Some of these requirements are new or have clarified interpretations and it is anticipated that they will present challenges in their implementation, to both individual companies and the suppliers/contractors that support them. In these cases, longer timelines will be needed for completion to allow for the required activities such as:

  • identification of the potential solutions,
  • technical evaluations,
  • execution of studies to support the planned change,
  • re-engineering of existing manufacturing processes/facilities,
  • actual modification of facility/equipment,
  • purchase/receipt/installation of equipment,
  • qualification/validation of changes,
  • procedure changes (creation/revision),
  • development and delivery of training to ensure procedural control measures are followed, and
  • potentially submission for regulatory approvals.
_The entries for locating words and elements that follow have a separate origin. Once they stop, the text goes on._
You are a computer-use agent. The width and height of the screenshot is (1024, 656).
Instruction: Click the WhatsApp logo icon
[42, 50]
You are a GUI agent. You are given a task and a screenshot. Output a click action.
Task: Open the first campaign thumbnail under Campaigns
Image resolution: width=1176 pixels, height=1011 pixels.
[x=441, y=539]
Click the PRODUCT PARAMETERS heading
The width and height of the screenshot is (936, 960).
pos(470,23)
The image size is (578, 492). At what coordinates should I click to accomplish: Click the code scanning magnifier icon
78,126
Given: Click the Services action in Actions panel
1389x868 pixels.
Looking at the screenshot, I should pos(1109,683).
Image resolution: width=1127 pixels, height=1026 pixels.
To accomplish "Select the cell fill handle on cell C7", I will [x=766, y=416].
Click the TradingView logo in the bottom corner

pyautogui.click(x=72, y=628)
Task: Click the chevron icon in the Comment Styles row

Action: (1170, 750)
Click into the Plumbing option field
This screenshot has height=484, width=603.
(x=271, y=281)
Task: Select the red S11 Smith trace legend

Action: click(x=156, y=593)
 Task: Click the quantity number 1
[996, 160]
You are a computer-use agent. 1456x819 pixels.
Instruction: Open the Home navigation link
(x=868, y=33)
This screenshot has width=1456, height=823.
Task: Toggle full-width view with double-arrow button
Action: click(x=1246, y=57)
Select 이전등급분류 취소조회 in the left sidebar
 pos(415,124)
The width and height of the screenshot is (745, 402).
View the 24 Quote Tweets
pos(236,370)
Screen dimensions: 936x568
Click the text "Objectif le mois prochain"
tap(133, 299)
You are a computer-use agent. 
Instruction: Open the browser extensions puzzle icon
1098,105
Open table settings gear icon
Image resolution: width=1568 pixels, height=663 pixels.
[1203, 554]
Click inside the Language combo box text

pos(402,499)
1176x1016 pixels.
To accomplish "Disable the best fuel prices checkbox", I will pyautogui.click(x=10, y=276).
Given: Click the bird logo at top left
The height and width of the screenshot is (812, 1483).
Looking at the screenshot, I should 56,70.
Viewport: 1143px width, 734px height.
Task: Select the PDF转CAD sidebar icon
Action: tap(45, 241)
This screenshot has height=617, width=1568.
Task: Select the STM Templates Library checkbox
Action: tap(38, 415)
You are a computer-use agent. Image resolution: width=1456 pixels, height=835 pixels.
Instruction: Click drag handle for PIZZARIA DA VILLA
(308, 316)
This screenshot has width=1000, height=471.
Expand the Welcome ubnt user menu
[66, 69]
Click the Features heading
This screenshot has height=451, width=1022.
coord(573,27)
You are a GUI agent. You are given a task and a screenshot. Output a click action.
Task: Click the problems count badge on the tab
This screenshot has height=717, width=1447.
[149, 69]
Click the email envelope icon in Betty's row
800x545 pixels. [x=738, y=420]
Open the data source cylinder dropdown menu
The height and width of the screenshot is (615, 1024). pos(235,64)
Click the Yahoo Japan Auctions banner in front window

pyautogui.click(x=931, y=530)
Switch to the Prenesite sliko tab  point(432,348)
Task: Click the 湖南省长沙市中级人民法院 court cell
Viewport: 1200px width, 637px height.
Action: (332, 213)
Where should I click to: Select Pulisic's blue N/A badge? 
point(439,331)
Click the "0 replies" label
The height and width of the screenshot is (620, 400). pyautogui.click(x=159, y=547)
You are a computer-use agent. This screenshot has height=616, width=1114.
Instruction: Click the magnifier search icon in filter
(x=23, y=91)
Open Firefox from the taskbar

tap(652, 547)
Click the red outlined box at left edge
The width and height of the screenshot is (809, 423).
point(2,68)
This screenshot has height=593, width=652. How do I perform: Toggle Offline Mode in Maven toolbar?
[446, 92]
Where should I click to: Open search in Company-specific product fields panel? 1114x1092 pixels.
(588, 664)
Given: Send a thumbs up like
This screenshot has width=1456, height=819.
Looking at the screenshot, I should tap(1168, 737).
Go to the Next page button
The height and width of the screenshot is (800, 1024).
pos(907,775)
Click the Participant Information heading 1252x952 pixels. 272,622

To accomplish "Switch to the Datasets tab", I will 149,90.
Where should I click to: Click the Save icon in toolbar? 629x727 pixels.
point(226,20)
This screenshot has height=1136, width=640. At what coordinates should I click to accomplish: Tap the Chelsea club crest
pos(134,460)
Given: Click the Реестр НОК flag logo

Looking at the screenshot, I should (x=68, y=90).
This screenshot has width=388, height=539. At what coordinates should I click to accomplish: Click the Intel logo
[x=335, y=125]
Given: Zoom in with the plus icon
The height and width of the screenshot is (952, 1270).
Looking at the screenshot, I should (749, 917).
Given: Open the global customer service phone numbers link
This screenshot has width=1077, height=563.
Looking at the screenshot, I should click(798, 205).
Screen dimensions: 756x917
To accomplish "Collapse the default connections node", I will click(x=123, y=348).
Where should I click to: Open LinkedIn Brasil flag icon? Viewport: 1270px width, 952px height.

In addition, for some of the requirements the technology is not yet available or reliable and new technology will need to be developed (e.g., 100% integrity testing of filled flexible bag containers in an automated line). In these cases, it will be dependent on when the new technology becomes available which may require significant time to develop.

Compounding these factors is the COVID-19 crisis that is currently impacting the Pharma industry as a whole, not just vaccine and treatment manufacturers.

Based on these considerations, the industry association coordination group has requested in a formal response to the Annex 1 revision working group that a phased approach is taken to the implementation of the revised Annex 1. An approach that includes a 12-month rather that 6-month general implementation period for items that require minor to moderate changes and an understanding that specific changes may require longer periods of time to implement, for example changes:

  • that require specialized equipment,
  • that require significant engineering or facility redesign work,
  • to the manufacturing process,
  • that require extensive studies to support, or
  • with a significant impact on the manufacturing capacity that could lead to supply disruptions
  • that require regulatory approval

A clear expectation would be needed that the justification for individual items requiring longer implementation times, including any risk mitigation steps required, be documented and supported through the contamination control strategy (CCS) document with product quality and patient (human and animal) safety and supply the top priorities.

The joint industry association provided a formal response to EMA in mid-March 2021 summarizing the implementation challenges and separately indicated that it was continuing its work to provide more detailed examples of implementation challenges and associated timelines for a few specific examples. These additional examples should be provided to EMA in May 2021

There is consensus among the associations that this Annex revision represents a great opportunity to meet a key objective of the Annex 1 revision concept paper, which is to “embrace the use of new technologies to prevent detrimental impact on product and to encourage the introduction of new technologies that are not currently covered

In conclusion, ISPE has been very active in the joint association group to encourage a justified flexible approach to implementation of Annex 1 revision justified by some realistic practical examples of implementation challenges.